When President Barack Obama assumed the presidency of the United Nations Security Council Wednesday, he summoned the full weight of U.S. power to a cause with seeming universal appeal: defeating the barbarism of Islamic State — or, as Obama calls the militant group, Islamic State in Syria and the Levant (ISIL).
Much of the world, however, will question how Washington can hope to achieve this without launching a wider political agenda for accountable government in the failing states of the Arab world.
They seek U.S. recognition of the diversity of legitimate interests represented today in the Security Council chamber — and of the wider diffusion of power and capital that defines this age. In short, they look for an American president who can see the world through a genuine pluralist prism.

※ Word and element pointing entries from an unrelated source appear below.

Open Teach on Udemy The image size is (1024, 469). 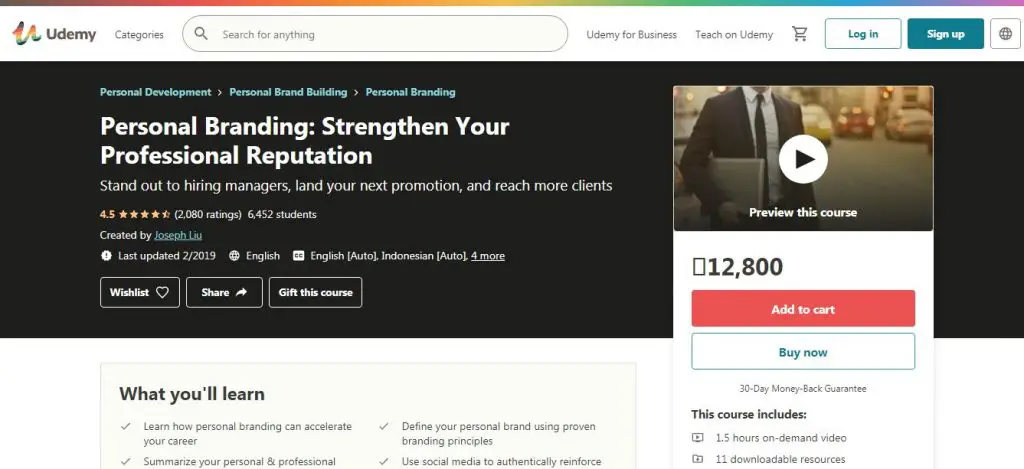coord(734,35)
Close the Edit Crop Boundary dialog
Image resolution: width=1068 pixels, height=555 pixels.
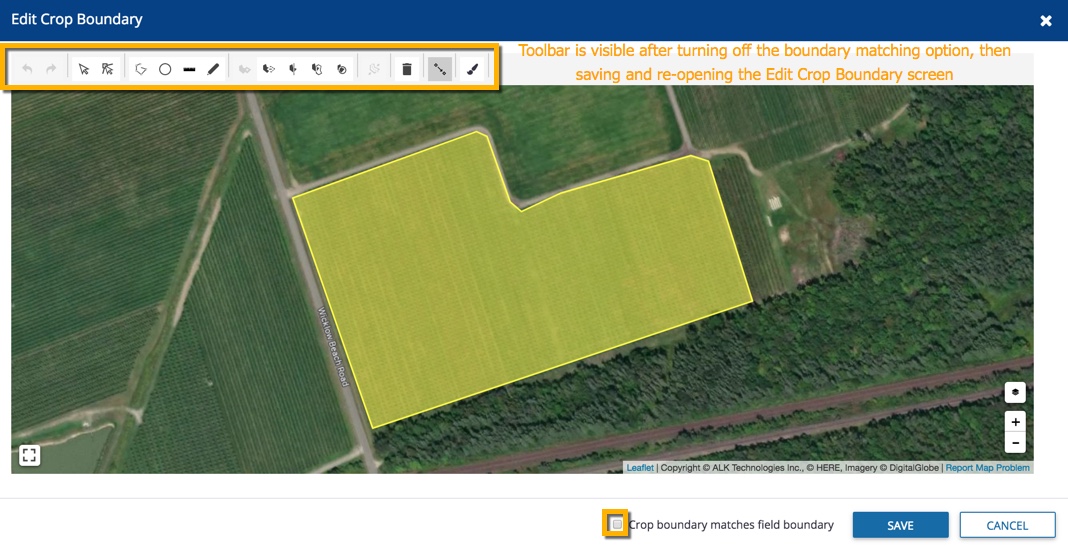point(1046,20)
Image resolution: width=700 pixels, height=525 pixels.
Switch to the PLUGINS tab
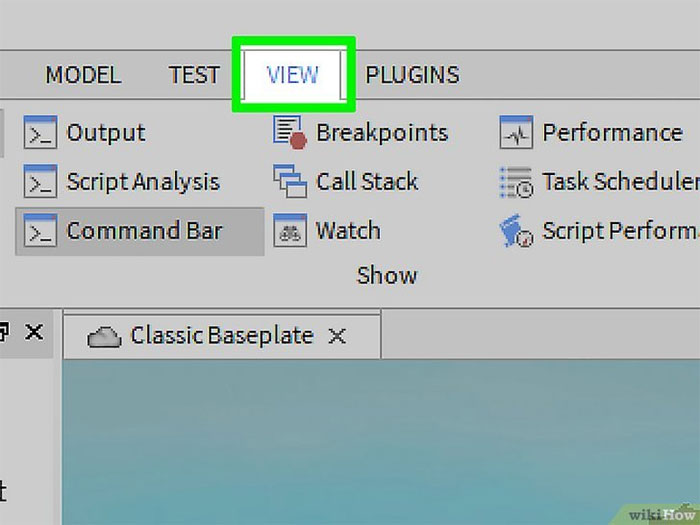tap(412, 75)
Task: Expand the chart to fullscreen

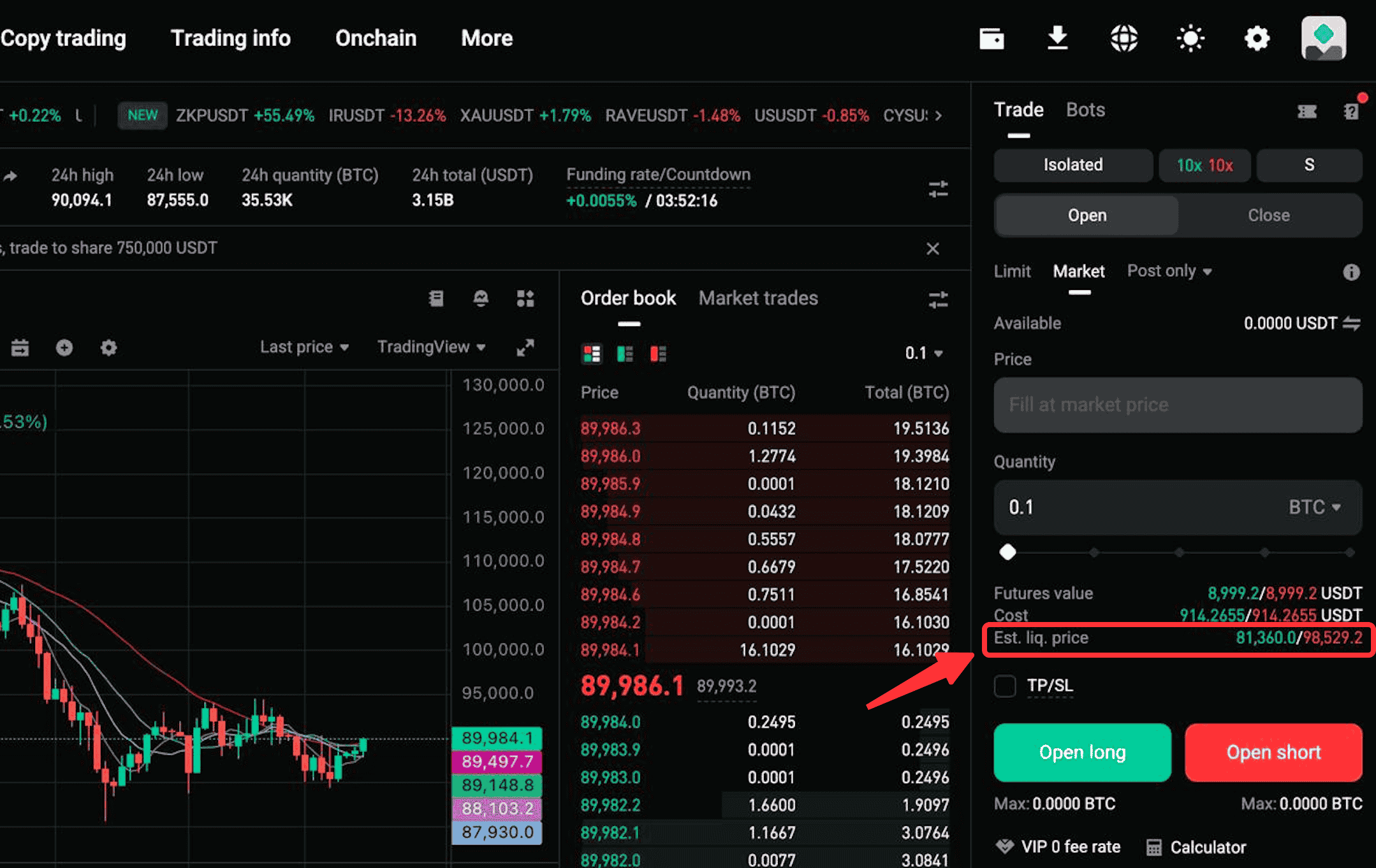Action: pyautogui.click(x=525, y=347)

What they hear, however, is talk of yet another global expeditionary mission driven largely by U.S. foreign and domestic politics. More than a failure of will, intelligence or even strategy, the Obama administration’s foreign policy seems marked by a failure of imagination. This will doom the White House’s attempts to forge a sustainable global alliance.
What makes this failure so tragic is the lost opportunity to rethink the design of global partnerships in the midst of an expanding archipelago of diverging power, values and interests. Yet the interests of the key powers are actually more aligned than they appear to be on issues ranging from Syria to the wider Middle East, from Ukraine to East Asia.